*** Opening of RECORDS SHOWN ***

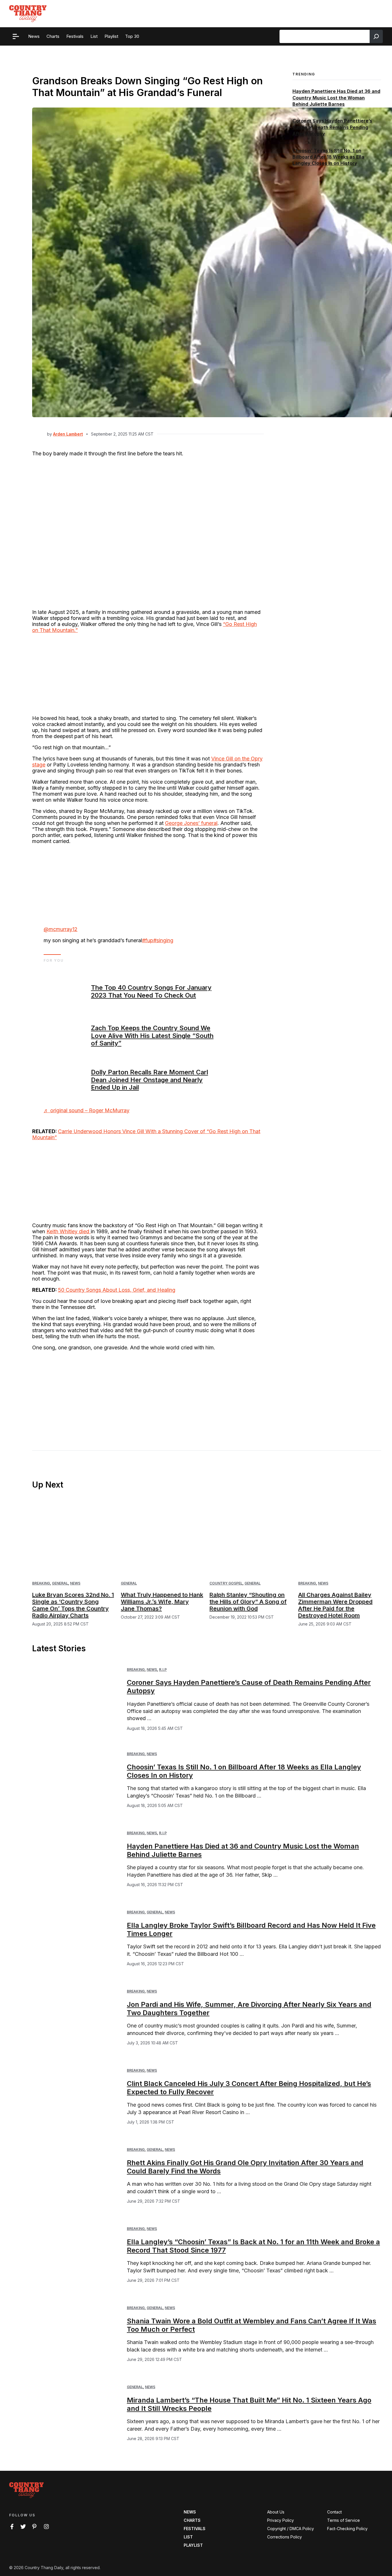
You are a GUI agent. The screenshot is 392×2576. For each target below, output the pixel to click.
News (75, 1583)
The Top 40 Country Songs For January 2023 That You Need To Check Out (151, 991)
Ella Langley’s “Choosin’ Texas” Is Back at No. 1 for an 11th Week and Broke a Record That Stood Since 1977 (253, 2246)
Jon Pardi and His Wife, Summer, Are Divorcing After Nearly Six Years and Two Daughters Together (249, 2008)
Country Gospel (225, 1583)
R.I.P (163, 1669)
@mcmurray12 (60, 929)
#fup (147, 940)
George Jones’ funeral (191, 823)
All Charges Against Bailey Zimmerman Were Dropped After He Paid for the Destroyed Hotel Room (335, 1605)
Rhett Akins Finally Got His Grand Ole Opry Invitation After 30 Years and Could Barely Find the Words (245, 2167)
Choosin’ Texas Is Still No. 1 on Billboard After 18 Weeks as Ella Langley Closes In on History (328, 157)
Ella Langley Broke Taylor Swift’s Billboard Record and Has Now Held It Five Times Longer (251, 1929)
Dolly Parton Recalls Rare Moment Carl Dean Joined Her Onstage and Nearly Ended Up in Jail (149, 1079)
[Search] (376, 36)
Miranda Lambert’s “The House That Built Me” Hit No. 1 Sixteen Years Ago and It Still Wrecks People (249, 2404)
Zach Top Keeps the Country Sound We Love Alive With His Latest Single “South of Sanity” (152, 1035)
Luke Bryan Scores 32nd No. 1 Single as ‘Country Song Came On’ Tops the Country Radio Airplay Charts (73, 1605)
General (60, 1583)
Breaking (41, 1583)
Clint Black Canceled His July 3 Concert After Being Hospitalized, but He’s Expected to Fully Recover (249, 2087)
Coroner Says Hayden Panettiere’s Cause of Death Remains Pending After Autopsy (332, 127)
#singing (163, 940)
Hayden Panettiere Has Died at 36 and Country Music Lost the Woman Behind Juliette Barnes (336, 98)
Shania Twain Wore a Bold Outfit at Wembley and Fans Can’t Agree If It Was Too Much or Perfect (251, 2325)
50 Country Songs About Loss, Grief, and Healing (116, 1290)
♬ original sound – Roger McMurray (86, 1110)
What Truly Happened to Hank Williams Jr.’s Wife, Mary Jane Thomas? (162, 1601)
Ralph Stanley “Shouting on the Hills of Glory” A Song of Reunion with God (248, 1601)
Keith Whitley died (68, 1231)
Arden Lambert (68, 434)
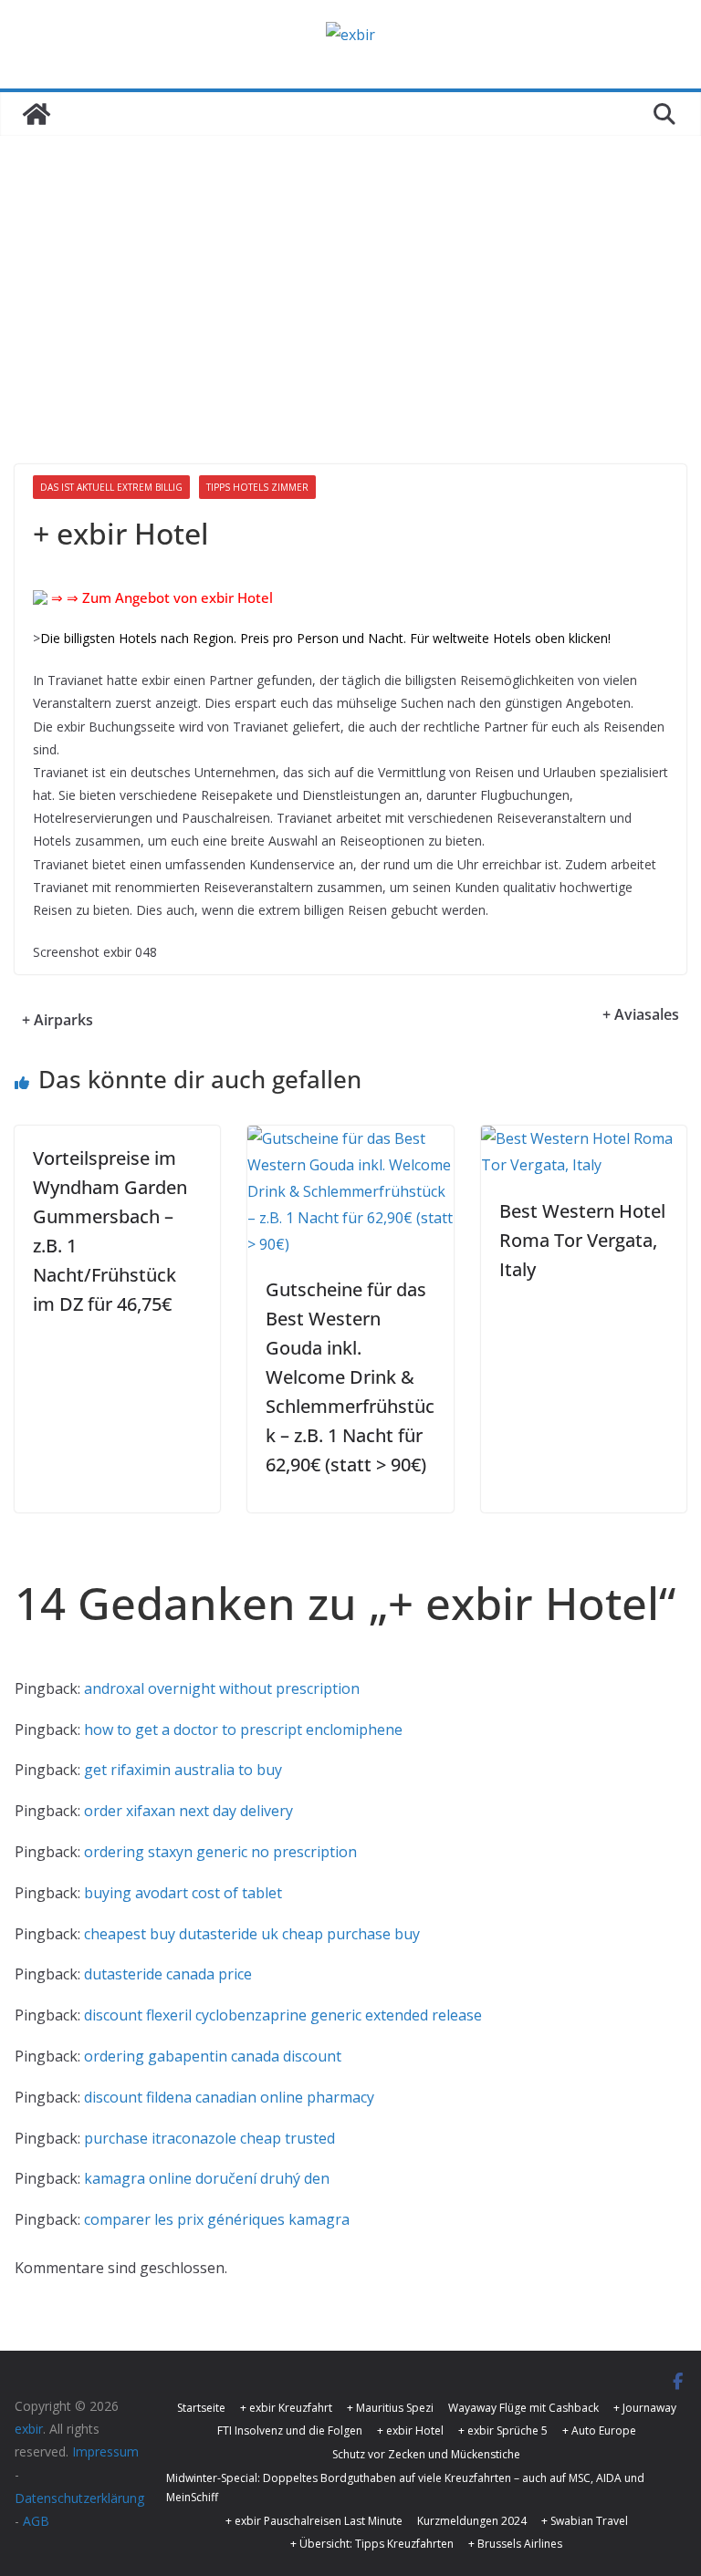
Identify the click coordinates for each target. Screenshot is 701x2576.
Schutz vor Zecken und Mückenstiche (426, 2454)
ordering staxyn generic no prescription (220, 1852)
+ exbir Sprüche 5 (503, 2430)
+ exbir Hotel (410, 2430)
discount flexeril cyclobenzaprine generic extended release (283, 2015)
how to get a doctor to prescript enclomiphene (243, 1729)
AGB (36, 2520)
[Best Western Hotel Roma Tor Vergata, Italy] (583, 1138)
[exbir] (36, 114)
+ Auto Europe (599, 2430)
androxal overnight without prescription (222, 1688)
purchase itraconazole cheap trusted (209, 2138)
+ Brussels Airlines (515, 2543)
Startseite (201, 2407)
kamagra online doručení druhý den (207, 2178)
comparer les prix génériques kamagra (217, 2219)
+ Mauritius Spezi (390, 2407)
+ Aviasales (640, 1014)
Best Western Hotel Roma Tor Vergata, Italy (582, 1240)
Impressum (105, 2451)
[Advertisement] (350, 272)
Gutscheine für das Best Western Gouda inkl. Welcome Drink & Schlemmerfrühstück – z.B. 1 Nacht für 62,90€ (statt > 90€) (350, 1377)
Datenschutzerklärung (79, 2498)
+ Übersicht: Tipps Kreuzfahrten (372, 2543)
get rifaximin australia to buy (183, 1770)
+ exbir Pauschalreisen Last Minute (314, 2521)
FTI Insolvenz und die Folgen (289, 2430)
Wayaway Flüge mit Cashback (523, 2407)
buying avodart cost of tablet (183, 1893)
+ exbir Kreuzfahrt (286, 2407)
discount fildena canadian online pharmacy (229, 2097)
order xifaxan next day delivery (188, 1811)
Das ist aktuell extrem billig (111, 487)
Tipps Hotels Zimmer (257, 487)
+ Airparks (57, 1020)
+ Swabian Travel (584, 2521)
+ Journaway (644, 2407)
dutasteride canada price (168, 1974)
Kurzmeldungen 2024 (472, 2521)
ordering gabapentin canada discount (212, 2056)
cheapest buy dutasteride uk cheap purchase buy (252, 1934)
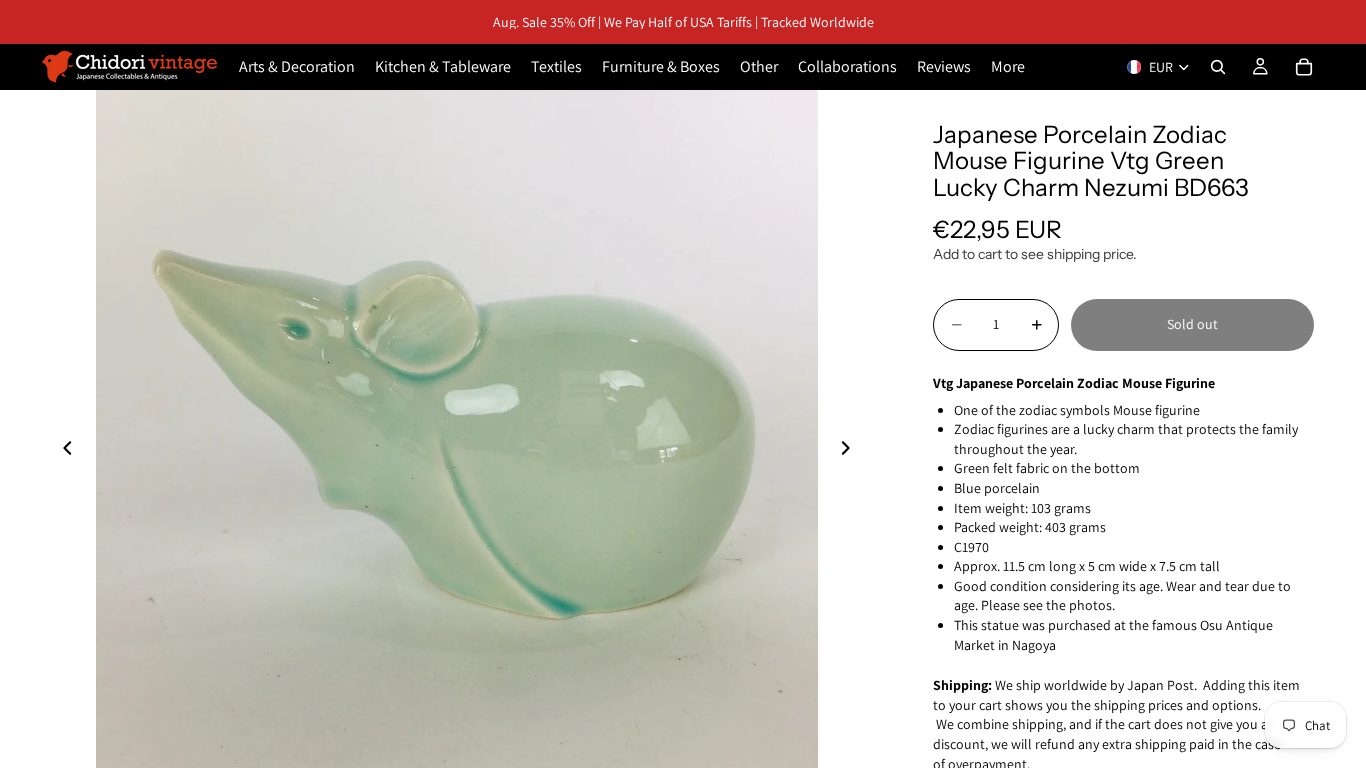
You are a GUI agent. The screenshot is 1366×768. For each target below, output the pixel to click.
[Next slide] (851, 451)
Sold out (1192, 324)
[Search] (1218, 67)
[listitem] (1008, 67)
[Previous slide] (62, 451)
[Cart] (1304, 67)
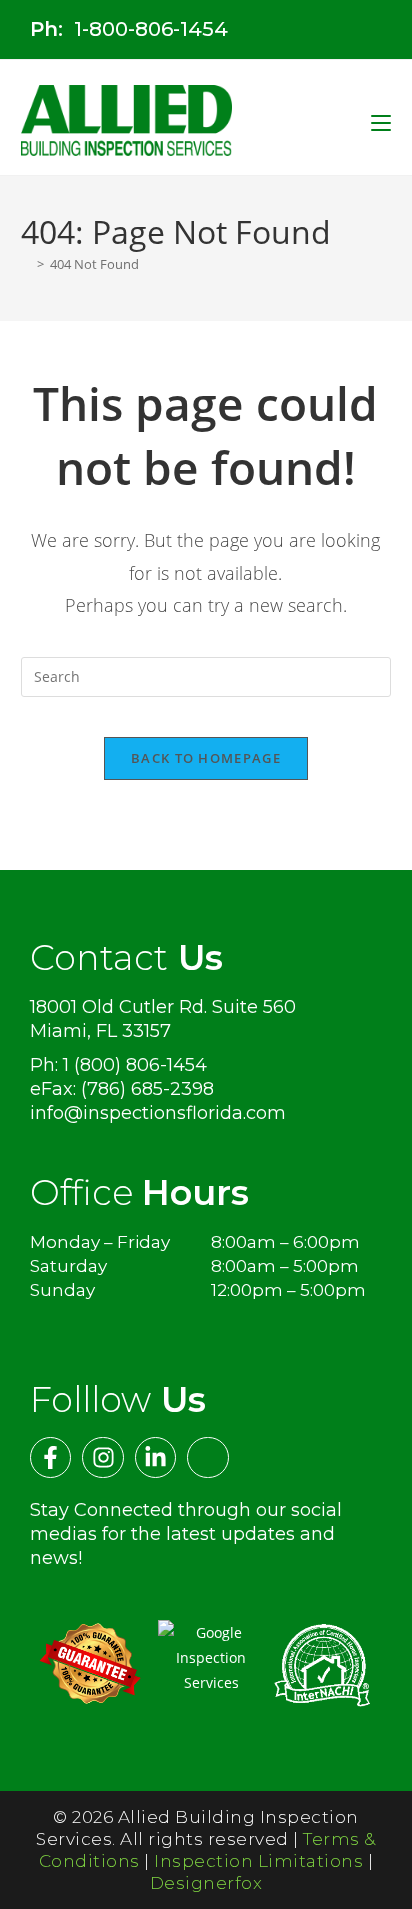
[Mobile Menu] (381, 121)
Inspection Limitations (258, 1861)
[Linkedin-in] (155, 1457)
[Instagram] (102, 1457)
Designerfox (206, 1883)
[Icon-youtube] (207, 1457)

*** Close of RECORDS SHOWN ***

[PROBLEM TO SOLVE] Exactly as they appear, repeat the lines from the one containing "Impressum (105, 2451)" through the last line of the entries, counting both ends. Pictures stay out.

[EXPECTED ANSWER]
Impressum (105, 2451)
[Advertisement] (350, 272)
Gutscheine für das Best Western Gouda inkl. Welcome Drink & Schlemmerfrühstück – z.B. 1 Nacht für 62,90€ (statt > 90€) (350, 1377)
Datenschutzerklärung (79, 2498)
+ Übersicht: Tipps Kreuzfahrten (372, 2543)
get rifaximin australia to buy (183, 1770)
+ exbir Pauschalreisen Last Minute (314, 2521)
FTI Insolvenz und die Folgen (289, 2430)
Wayaway Flüge mit Cashback (523, 2407)
buying avodart cost of tablet (183, 1893)
+ exbir Kreuzfahrt (286, 2407)
discount fildena canadian online pharmacy (229, 2097)
order xifaxan next day delivery (188, 1811)
Das ist aktuell extrem billig (111, 487)
Tipps Hotels Zimmer (257, 487)
+ Airparks (57, 1020)
+ Swabian Travel (584, 2521)
+ Journaway (644, 2407)
dutasteride canada price (168, 1974)
Kurzmeldungen 2024 (472, 2521)
ordering gabapentin canada discount (212, 2056)
cheapest buy dutasteride uk cheap purchase buy (252, 1934)
You are a GUI agent. The screenshot is 1366×768. For each target below, output the pixel to click.
[Next slide] (851, 451)
Sold out (1192, 324)
[Search] (1218, 67)
[listitem] (1008, 67)
[Previous slide] (62, 451)
[Cart] (1304, 67)
[Mobile Menu] (381, 121)
Inspection Limitations (258, 1861)
[Linkedin-in] (155, 1457)
[Instagram] (102, 1457)
Designerfox (206, 1883)
[Icon-youtube] (207, 1457)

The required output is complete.